普通の言葉では言い出し難いものを、「清げな姿」に付けて表現する、高度な歌の様(表現様式)をもっていたのである。
古今和歌集 巻第三 夏歌 (159)
題しらず よみ人しらず
こぞの夏なきふるしてし郭公 それかあらぬかこゑのかはらぬ
題しらず(この歌も、寛平御時后宮歌合の歌である)、よみ人しらず(男の歌人の歌として聞く)
(去年の夏に、鳴き古びた・鳴き衰え老いた、ほととぎす、そうではないのか、カッコーと鳴く・声が去年と変わっていない……来ぞの懐・来てよ慣れ親しんだ感情、泣き盛り衰えた、且つ乞う女、そうではないのか、盛んにカツコウと泣く声、相変わらずだことよ)
歌言葉の「言の心」を心得て、戯れの意味も知る
「こぞ…去年…来ぞ…来てよ(巻頭の一首では、こそ、来る勿れと戯れていた)」「こ…来い(命令形)」「ぞ…強く指示する意を表す」「なつ…夏…懐…親しみ慣れた」「なき…鳴き…泣き」「ふるし…古し…老いし…衰えし」「郭公…夏に盛んに鳴く鳥…鳥の言の心は女…泣き声や名は戯れる。ほと伽す、且つ乞う」「声…カッコーと鳴く声…且つ乞うと泣く声」「かわらぬ…変わらない…(常に)変わらない…(嗄れもせず・勢い・激しさが)変わらない」
去年盛んに鳴いていたほととぎす、ではないのか、老いもせす、カッコーとお盛んに鳴くことよ。――歌の清げな姿。
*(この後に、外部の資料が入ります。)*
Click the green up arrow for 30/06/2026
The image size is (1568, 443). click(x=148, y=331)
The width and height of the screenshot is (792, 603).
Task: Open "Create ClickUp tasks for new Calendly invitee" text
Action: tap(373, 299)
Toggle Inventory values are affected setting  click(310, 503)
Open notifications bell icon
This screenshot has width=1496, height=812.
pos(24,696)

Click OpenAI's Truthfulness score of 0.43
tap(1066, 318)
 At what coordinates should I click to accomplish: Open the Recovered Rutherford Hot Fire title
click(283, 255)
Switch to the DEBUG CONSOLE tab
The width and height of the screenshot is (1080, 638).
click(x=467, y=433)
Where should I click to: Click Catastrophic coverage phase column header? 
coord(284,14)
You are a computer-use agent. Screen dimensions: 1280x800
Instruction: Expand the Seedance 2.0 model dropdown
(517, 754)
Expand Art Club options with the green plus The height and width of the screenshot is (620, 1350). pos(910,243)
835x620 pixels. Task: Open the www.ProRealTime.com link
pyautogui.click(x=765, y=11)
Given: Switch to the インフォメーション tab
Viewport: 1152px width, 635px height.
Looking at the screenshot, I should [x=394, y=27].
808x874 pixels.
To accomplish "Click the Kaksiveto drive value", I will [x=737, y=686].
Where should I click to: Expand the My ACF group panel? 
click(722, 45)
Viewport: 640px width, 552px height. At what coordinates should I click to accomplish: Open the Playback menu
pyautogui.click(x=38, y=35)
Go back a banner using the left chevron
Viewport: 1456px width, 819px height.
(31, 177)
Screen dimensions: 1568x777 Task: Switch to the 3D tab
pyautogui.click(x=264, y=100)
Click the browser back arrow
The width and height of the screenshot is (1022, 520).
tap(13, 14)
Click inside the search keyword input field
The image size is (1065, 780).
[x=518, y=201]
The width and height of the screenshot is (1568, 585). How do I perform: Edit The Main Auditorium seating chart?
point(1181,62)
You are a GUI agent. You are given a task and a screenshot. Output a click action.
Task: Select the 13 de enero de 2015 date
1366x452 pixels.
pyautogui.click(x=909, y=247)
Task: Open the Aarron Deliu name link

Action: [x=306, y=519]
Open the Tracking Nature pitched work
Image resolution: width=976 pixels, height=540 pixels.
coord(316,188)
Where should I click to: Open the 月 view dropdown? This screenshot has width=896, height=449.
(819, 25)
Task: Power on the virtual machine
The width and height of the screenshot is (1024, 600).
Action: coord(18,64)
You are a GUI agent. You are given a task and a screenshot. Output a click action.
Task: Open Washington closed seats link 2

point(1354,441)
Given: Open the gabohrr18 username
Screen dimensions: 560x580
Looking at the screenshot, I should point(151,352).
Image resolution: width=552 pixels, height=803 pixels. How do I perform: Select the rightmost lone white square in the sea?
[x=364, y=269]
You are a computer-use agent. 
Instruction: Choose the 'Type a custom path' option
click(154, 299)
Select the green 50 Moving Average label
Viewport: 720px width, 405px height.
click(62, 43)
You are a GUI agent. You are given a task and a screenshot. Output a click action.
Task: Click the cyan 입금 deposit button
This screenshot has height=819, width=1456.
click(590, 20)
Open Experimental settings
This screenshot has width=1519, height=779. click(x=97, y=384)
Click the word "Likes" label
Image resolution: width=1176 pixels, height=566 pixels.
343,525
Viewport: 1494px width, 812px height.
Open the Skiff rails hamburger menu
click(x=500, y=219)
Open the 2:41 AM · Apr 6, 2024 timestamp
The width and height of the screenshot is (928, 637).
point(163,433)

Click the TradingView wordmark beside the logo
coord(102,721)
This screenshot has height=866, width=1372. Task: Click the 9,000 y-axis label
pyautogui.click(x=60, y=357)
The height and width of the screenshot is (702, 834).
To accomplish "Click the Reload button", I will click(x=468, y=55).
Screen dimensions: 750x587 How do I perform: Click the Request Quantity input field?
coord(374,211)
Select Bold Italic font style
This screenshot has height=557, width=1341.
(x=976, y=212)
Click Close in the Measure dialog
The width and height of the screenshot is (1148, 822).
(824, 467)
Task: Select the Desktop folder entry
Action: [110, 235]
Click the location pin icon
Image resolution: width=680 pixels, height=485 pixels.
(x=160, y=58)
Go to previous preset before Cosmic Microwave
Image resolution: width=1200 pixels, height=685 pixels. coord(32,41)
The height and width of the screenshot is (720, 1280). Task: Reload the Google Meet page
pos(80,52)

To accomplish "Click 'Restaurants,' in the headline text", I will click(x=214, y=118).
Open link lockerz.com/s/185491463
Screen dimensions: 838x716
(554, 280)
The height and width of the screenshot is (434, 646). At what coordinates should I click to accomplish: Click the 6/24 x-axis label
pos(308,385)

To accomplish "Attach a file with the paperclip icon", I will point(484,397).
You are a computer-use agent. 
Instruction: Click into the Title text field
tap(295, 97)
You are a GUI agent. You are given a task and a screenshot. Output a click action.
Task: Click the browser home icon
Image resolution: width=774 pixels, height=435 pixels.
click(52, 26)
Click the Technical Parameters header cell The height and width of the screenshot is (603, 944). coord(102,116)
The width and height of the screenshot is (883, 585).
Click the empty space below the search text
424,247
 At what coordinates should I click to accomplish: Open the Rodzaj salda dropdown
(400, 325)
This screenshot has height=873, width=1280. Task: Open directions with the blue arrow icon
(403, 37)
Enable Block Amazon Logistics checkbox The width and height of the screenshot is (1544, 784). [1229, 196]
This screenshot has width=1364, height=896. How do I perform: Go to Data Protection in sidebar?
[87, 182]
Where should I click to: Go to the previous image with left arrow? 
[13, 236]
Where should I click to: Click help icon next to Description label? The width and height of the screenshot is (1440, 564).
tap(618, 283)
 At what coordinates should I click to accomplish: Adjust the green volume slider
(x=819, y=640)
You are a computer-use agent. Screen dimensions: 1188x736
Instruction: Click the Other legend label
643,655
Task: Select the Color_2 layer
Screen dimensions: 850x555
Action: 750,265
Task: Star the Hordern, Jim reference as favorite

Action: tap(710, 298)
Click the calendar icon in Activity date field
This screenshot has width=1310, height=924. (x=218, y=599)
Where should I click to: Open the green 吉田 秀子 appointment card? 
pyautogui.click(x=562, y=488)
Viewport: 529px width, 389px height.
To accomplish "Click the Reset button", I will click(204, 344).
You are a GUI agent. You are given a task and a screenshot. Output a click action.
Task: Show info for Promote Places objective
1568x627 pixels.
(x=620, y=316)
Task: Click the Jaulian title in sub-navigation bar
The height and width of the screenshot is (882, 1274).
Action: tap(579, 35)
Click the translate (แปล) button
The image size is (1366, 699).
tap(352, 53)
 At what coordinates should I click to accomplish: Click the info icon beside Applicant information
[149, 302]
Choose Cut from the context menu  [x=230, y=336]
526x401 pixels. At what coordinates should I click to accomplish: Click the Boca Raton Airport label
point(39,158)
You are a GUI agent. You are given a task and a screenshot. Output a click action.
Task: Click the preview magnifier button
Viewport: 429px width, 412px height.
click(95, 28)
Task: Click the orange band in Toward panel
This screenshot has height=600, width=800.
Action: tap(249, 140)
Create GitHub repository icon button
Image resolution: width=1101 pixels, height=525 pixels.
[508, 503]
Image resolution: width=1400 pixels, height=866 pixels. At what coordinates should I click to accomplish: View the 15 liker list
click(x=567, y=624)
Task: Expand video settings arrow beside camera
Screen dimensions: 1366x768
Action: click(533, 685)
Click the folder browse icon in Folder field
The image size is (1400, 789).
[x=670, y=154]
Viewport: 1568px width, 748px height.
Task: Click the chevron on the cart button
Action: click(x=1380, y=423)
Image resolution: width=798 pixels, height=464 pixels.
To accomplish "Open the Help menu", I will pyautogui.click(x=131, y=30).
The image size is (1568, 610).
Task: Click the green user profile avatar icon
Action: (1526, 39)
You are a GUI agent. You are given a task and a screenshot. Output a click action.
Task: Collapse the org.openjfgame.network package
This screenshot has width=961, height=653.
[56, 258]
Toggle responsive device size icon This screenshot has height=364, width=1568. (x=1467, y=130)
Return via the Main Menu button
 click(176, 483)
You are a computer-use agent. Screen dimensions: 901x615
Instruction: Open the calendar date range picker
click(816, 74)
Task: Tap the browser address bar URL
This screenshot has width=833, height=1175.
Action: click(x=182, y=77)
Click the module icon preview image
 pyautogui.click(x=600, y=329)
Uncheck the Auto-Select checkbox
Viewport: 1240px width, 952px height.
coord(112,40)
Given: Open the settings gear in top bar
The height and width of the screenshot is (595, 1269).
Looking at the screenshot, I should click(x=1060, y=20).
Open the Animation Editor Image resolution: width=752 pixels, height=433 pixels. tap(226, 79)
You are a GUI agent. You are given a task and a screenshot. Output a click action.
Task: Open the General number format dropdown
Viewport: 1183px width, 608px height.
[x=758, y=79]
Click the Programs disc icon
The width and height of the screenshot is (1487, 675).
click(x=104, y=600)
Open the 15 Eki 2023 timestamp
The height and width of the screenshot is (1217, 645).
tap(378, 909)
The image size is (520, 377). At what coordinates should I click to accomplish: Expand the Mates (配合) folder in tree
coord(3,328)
来てよ、慣れ親しんだ感情の山ばと泣き続けた、且つ乞う女、ではないのか、泣き声は・変わらないなあ。――心におかしところ。
寛平御時后宮歌合で、合わされた左方の歌は、よみ人知らず(女房女官らが作った女の歌として聞く)
夏の夜は水やまされる天の川 流れる月の影しとどめぬ
(夏の夜は・梅雨時の夜は、水嵩増すのでしょうか、天の川、流れる月の、光が止まってしまったことよ……懐の夜は・親しみ慣れた感情の夜は、をみなや、高ぶり増さる吾間の川、流れる壮士の陰、留められないことよ)
「水…言の心は女」「あまの川…天の川…女の川…おんな」「あま…女…吾間…おんな」「川…言の心は女…おんな」「ながれる…移動する…(白つゆ)流れる」「月…月人壮士(万葉集の表記)…月の言の心は男…大昔(万葉集以前)の月の別名は、ささらえをとこ」「影…光…恵み…照るもの…陰…いんぶ…おとこ」「ぬ…(止めて)しまったことよ…完了した意を表す…(形及び白つゆ、留め)ないことよ…『ず』の連体形、打消しを表す」。
両歌とも夏の風物を詠んだ「清げな姿」をしている。女のエロス(生の本能・性愛)を表出した歌と、その女の性(さが)に驚嘆する男の歌の組み合わせである。歌合に出席の女たちは、歌の「心におかしきところ」を満喫しただろう。